List every kind of person that the book review below says the co-author portrays.

### Document segment
┄┄┄┄┄┄┄┄┄┄
Book Reviews - Changing Lives One School At A Time
by Uma Garimella
Changing lives, one school at a time This book is a New York Times bestseller first published in 2006. The book's title comes from a Balti proverb: "The first time you share tea with a Balti, you are a stranger. The second time you take tea, you are an honoured guest. The third time you share a cup of tea, you become family." Baltis are Muslims of Ladakhi/Tibetan origin from Baltistan, Pakistan. The book describes Mortenson's transition from a mountain-climber to a humanitarian committed to reducing poverty and educating girls in Pakistan and Afghanistan. In 1993, after more than 70 days on the mountain, on one of his expeditions to scale K2, their ascent is interrupted by the rescue mission of a fellow climber. He gets lost on the way down, and convalesces in Korphe, a small and unremarkable village, and is cared for by the chief of Korphe, Haji Ali. Here, he discovers that the village had no school and children were learning in open air – exposed to the cruel weather. As a gesture of compassion and gratitude, he promises to build a school for them.
After a frustrating time (sleeping in his car and living out of a storage locker while working as a nurse in America) trying to raise money, Mortenson was introduced by chance to Jean Hoerni, a Silicon Valley pioneer who donated the money Greg needed for his school, insisting that he show him the picture after completing the project. Almost half the book is devoted to the Herculean task of building the first school and showing its picture to Jean, now terminally ill with cancer.
Greg, by now well and truly bitten, went on to co-found the Central Asia Institute with Jean, who endowed the CAI to build schools in rural Pakistan and Afghanistan. CAI has built over 78 schools in the most remote areas of the countries. The first fifty pages were difficult to read – the language and territory where it is set were so difficult to understand – I almost gave up. But when I crossed this hurdle, I fell in love with the book and the characters. Credit goes to co-author and award winning journalist Relin who recounts Mortenson's efforts in fascinating detail, presenting gripping portraits of the village elders, con men, philanthropists, mujahideen, Taliban officials, ambitious schoolgirls and upright Muslims.Reading the book, one feels, if one man can do so much what am I doing to make a difference? A must-read for anyone who is interested in social change and responsibility.
┄┄┄┄┄┄┄┄┄┄
### Dataset excerpts
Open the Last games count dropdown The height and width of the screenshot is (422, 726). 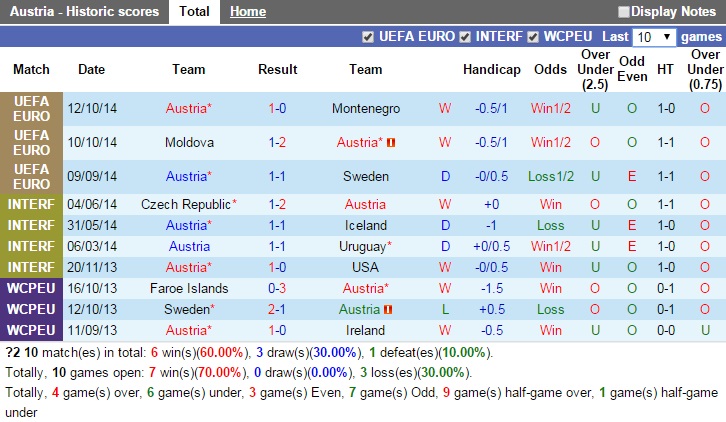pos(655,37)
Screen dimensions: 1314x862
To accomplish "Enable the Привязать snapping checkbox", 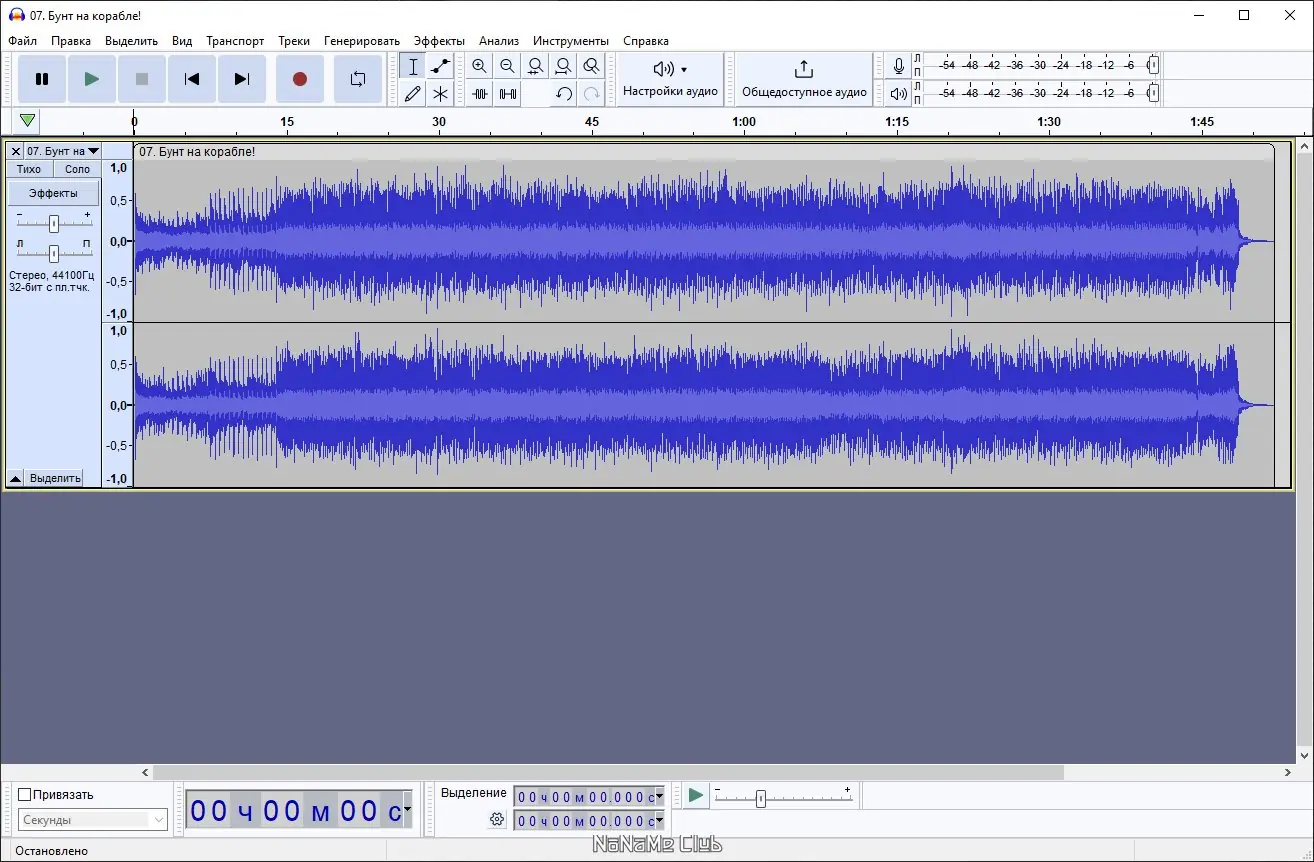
┄┄┄┄┄┄┄┄┄┄
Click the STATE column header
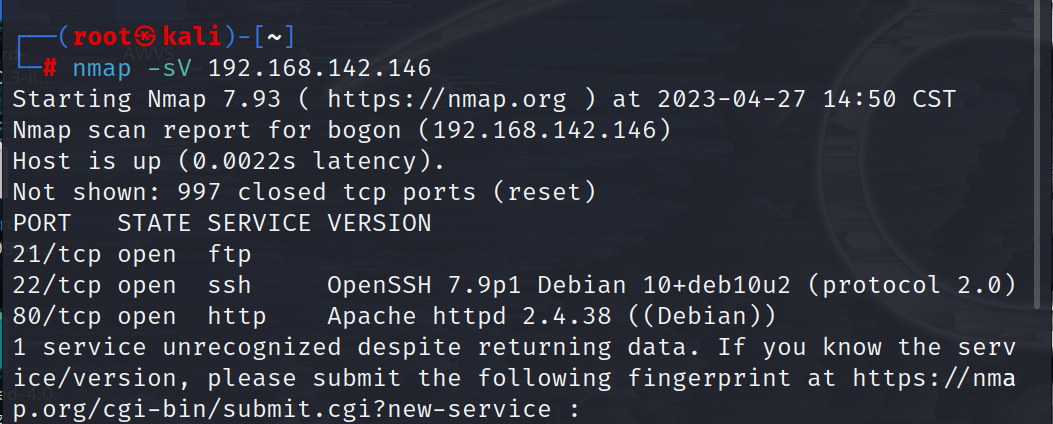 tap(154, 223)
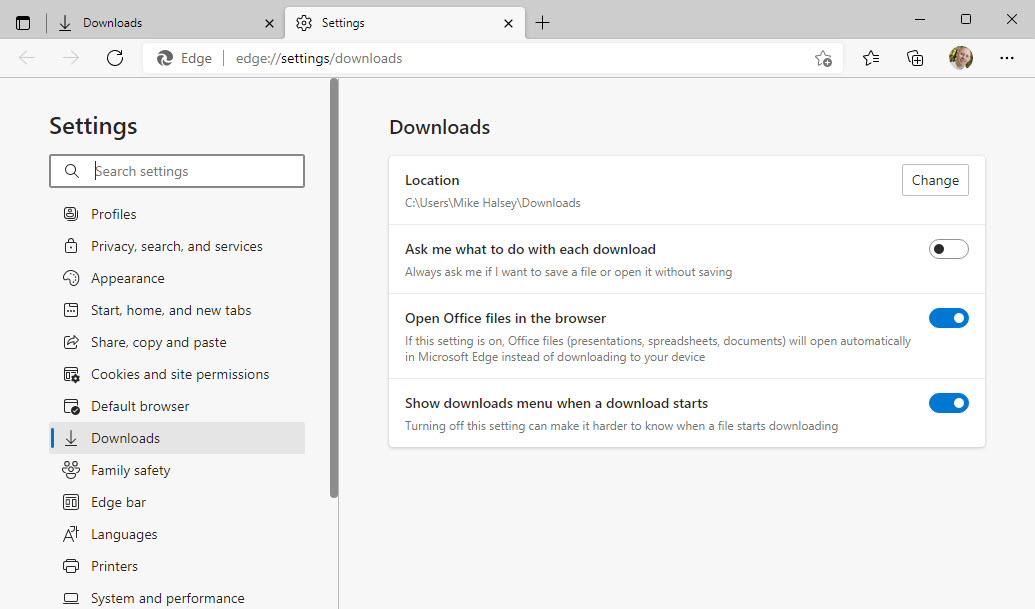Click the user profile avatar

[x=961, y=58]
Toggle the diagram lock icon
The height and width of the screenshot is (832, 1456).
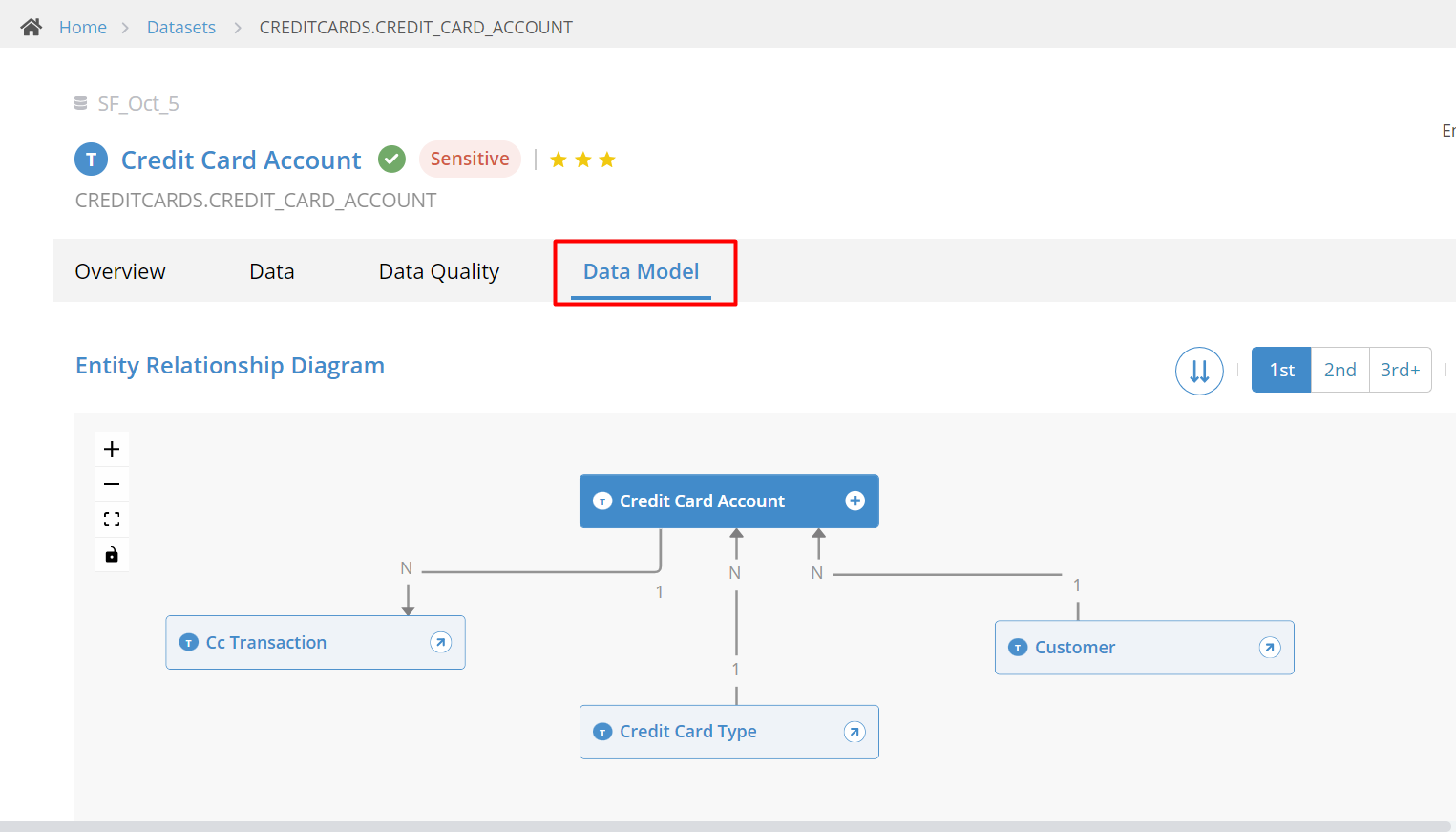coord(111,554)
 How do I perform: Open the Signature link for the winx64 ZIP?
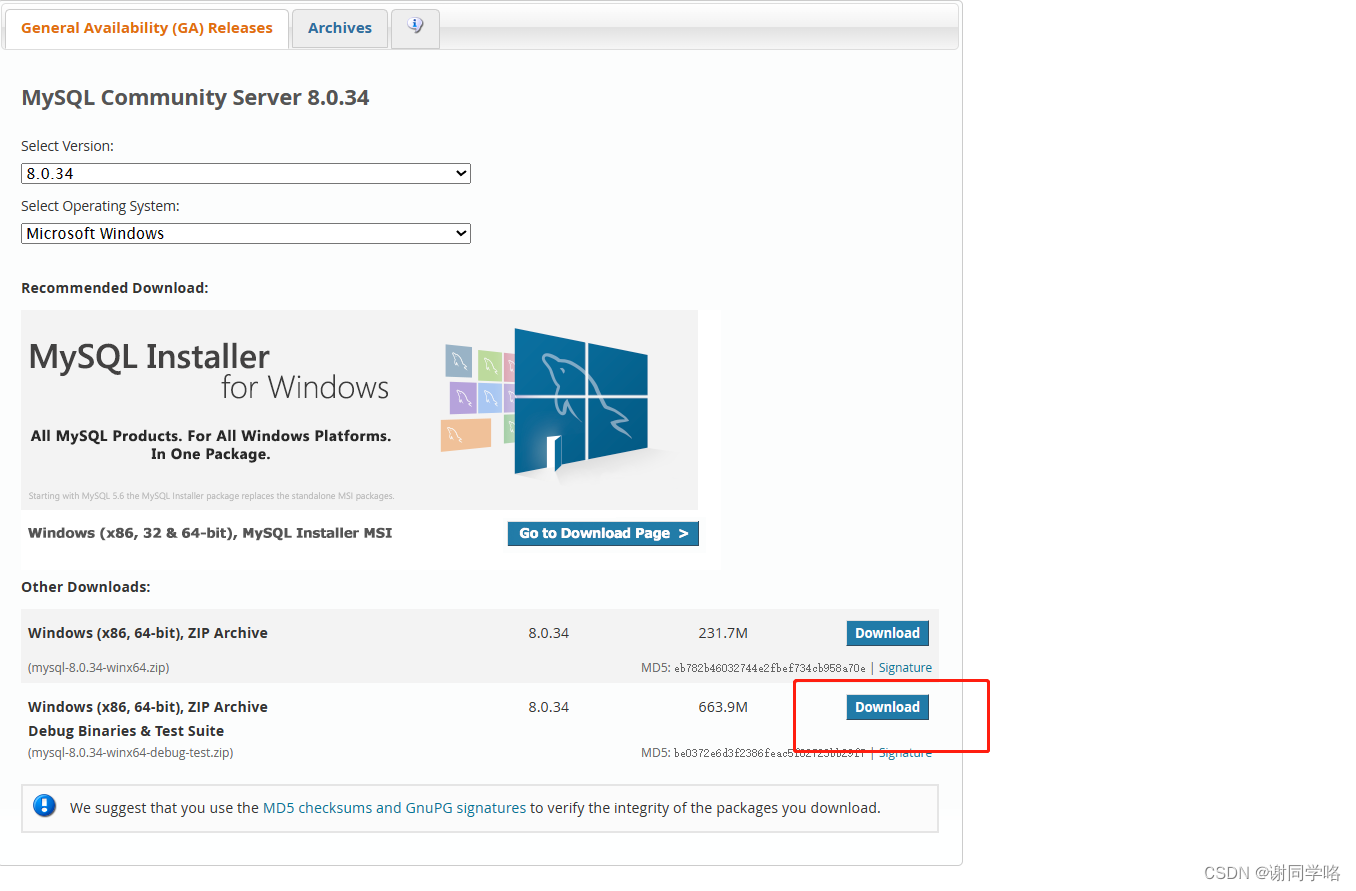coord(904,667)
┄┄┄┄┄┄┄┄┄┄
### Task result
village elders, con men, philanthropists, mujahideen, Taliban officials, ambitious schoolgirls, upright Muslims